Exercise aim:
Find each line in the entries below that contains the word "dimensions", matching case, and copy those lines.

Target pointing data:
══════════

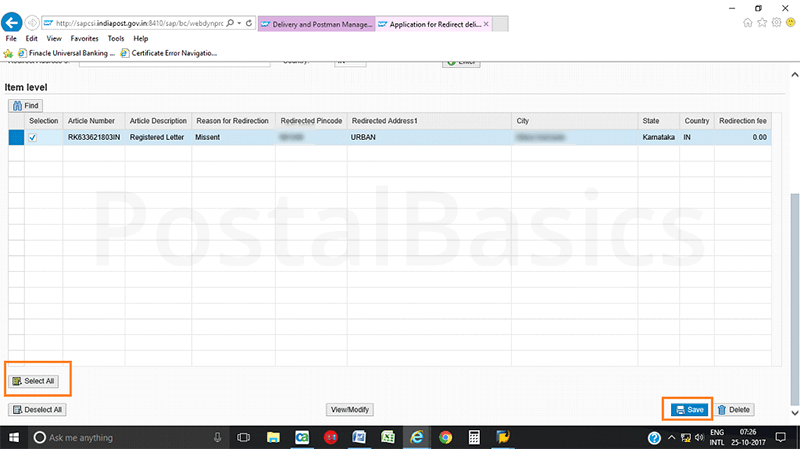Click the Delete button
The width and height of the screenshot is (800, 449).
tap(733, 410)
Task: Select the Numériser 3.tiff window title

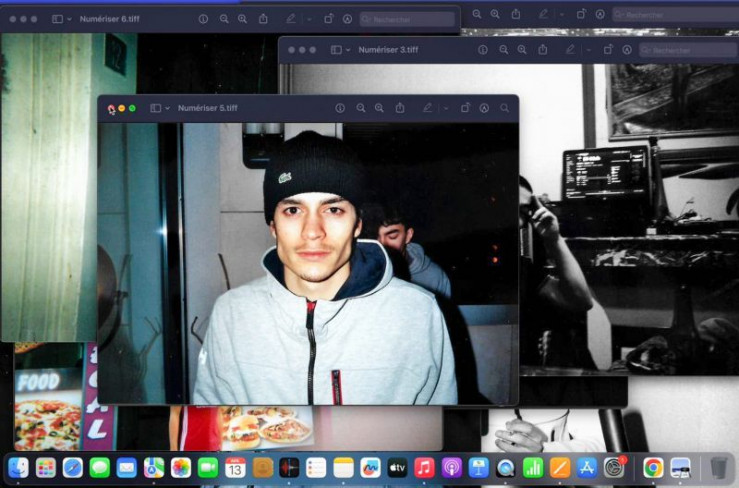Action: (388, 50)
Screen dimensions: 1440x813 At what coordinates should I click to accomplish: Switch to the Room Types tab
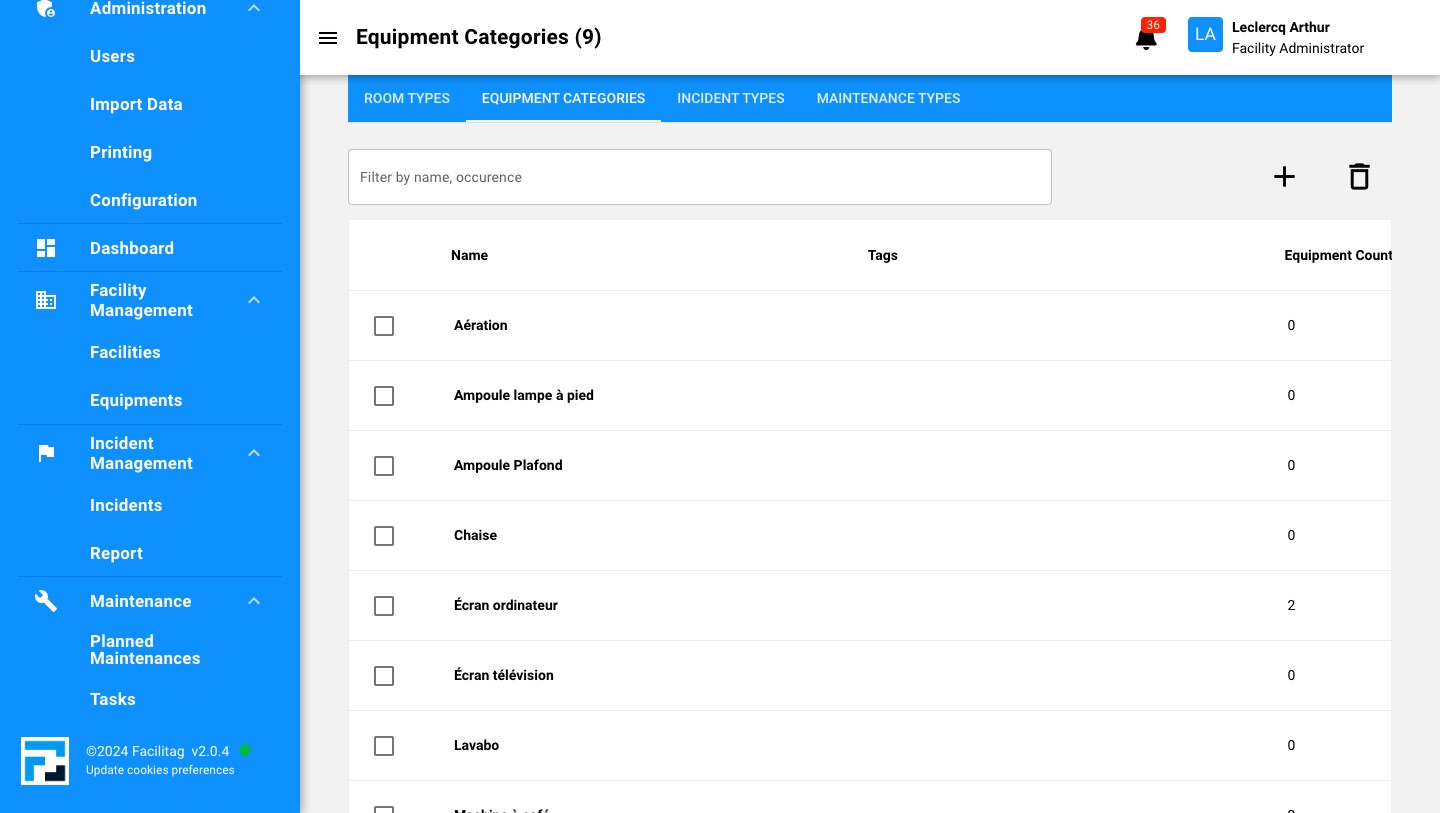coord(407,98)
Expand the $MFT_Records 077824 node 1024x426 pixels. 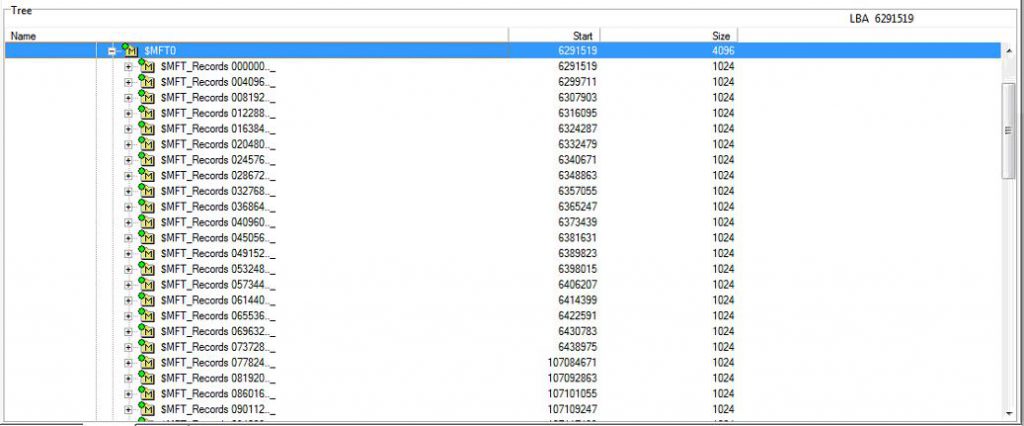tap(128, 362)
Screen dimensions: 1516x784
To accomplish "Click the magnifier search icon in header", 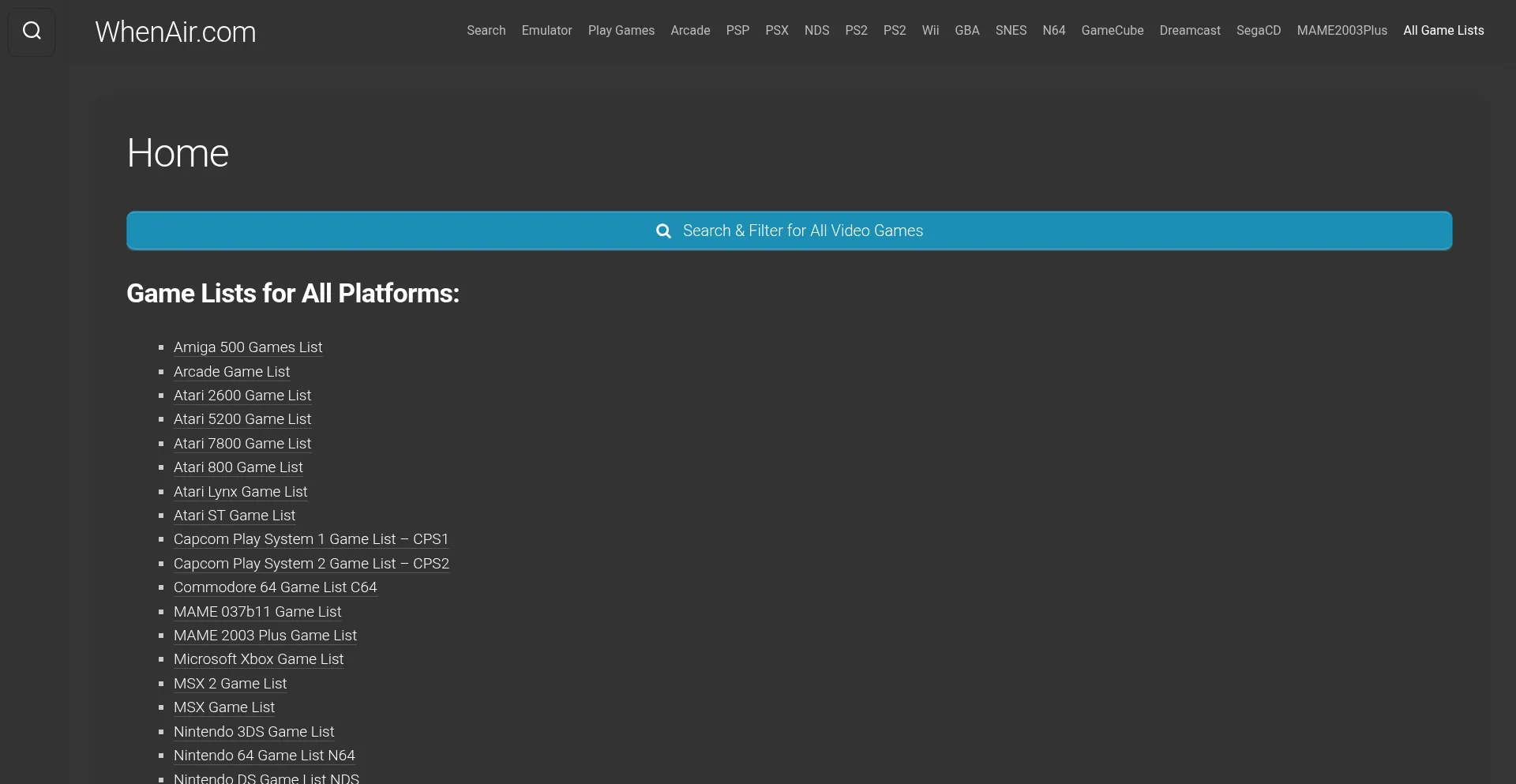I will (32, 32).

══════════

The completed task:
Screen dimensions: 1440x813 At what coordinates should I click to accomplish: Switch to the Room Types tab
Screen dimensions: 1516x784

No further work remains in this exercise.